終わり見えない「自宅保育」勧められ…妊娠中に保育園でリンゴ病流行 「かかっておけばよかった」悲痛な声
子どもに多く、妊婦がかかると流産・死産の原因になるリンゴ病。しかし、ワクチンはなく、母親から胎児への感染の予防法も確立されていません。保育園で流行すると、自分に免疫があるかどうかわからない妊婦は不安を抱え、きょうだいを自宅保育に切り替えるかどうかも悩むことになります。ある日、当事者の夫になった記者が、専門家への取材を交え、経緯を振り返ります。(朝日新聞デジタル企画報道部・朽木誠一郎) 【画像】こんなに赤くなるから「リンゴ病」 頬以外に手足も、要注意の発疹はこちら
保育園でリンゴ病が発生し…
両頬が赤くなるリンゴ病(伝染性紅斑)。ヒトパルボウイルスB19が原因で、4~5年周期で流行し、最後の全国的な流行は2019年。今年9月には、神奈川県川崎市が6年ぶりとなる流行発生警報を発令し、医師も「手洗い・うがい、感染者との接触をなくす」といった感染対策への注意を呼びかけています。 そんなリンゴ病が、今夏、2歳の我が子の通う保育園でも局所的に流行していました。リンゴ病は子どもでは自然によくなることが多い病気であり、厚生労働省の『保育所における感染症対策ガイドライン』でも、保育園の出席停止は求められていません。 しかし、我が家にとって深刻な問題だったのは、「妊婦がリンゴ病に感染すると流産・死産の原因になる」ということでした。 妻は妊娠中で、その頃は安定期(一般的に16週から)に入る前でした。妻が流行を知ったのは、上の子を迎えに保育園を訪れ、掲示板に「【妊婦さんは注意】リンゴ病が発生しています」と書かれているのを見かけたときのことだそうです。 医療従事者である妻ですが、仕事で担当する分野は産婦人科ではないため、妊婦のリンゴ病感染のリスクは「学生時代に習ったような、習っていないような」というくらい。あらためて調べ直して、母体を経由して胎児が感染した場合のリスクに驚いたと言います。 妊婦が子どもの頃にリンゴ病に感染して免疫(抗体)があれば、そもそも感染しないので、胎児への感染もありません。
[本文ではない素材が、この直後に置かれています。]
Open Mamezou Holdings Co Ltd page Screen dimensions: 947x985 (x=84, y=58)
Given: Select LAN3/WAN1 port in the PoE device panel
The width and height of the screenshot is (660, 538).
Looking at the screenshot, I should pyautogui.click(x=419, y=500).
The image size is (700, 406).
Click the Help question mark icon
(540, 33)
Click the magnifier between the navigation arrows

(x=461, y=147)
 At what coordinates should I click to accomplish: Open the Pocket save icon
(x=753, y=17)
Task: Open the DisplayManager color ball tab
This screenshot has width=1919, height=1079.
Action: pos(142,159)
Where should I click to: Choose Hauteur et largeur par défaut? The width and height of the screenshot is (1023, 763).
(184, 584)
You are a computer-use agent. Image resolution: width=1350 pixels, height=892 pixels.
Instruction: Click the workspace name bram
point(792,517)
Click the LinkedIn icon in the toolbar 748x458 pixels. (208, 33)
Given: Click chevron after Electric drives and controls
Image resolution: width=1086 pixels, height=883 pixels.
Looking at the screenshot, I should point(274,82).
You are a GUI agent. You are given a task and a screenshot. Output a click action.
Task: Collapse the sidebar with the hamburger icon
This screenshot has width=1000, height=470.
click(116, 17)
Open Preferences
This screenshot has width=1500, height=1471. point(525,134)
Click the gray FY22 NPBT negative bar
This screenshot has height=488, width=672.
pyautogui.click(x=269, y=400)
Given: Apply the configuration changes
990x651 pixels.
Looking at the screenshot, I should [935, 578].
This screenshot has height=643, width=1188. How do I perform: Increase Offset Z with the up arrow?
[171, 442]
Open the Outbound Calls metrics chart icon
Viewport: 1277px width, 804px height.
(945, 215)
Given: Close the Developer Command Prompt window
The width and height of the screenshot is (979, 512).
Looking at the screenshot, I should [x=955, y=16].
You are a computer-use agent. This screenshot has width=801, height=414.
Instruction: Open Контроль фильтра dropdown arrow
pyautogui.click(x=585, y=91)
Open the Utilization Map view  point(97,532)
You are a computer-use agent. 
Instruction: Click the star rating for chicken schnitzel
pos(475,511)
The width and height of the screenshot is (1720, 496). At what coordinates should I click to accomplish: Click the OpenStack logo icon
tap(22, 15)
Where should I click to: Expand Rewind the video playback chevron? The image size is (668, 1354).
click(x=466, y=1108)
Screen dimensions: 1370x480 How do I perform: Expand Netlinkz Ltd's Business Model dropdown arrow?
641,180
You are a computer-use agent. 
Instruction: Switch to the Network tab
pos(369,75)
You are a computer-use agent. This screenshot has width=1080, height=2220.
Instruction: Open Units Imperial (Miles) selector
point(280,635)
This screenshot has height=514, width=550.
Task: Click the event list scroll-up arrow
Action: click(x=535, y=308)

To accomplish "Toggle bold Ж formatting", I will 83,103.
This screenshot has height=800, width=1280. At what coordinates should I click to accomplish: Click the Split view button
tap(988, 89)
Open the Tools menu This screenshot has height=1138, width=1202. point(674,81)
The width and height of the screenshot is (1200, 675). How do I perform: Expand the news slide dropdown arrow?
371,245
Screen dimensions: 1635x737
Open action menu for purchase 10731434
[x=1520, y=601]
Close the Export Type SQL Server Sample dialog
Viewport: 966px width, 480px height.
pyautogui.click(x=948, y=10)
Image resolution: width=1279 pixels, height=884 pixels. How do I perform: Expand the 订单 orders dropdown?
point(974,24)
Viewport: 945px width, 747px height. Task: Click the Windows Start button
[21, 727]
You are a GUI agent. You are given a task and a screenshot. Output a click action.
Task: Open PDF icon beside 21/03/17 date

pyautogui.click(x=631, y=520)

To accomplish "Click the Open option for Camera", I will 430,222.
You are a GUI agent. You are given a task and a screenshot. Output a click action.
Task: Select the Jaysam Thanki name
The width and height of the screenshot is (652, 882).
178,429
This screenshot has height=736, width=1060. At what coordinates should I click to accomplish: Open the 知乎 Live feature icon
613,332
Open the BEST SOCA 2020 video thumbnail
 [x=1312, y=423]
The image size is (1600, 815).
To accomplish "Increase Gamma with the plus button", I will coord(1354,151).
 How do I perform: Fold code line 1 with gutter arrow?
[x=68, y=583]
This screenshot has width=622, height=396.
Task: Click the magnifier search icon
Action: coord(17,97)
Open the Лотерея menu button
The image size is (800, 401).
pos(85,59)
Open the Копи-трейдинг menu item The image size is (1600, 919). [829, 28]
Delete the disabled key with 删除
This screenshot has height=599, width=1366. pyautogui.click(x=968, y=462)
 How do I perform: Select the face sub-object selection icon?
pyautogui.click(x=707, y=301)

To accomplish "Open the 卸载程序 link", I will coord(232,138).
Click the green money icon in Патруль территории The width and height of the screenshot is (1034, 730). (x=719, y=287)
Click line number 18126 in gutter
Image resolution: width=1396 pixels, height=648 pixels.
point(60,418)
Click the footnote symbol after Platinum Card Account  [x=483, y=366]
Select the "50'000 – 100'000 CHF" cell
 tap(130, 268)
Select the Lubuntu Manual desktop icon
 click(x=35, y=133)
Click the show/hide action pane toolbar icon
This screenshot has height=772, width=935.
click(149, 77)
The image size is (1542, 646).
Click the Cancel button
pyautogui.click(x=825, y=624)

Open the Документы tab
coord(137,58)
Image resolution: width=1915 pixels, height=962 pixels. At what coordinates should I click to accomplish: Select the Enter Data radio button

しかし、日本の成人の抗体保有率は20~50%といわれています。 妻にはかかった記憶がなく、すぐに母に連絡。しかし、きょうだいの看病をしたエピソードは覚えていたものの、妻が感染したかどうかは覚えていなかったそう。 ただでさえ精神的に不安定になりやすい妊娠中のこと。妻は「もしお腹の子に何かあったらどうしよう」「子どものころにかかっておけばよかった」と自分を責める気持ちになったと、後で打ち明けてくれました。 妻から報告を聞き、まず専門家に話を聞こうと、妊婦検診を受けている、かかりつけの病院の産婦人科に電話。担当の看護師さんが親身に相談に乗ってくれて、妻の抗体を調べることになりました。 IgM抗体では最近の感染の有無が、IgG抗体では過去の感染の有無(現在の免疫の有無)がわかります。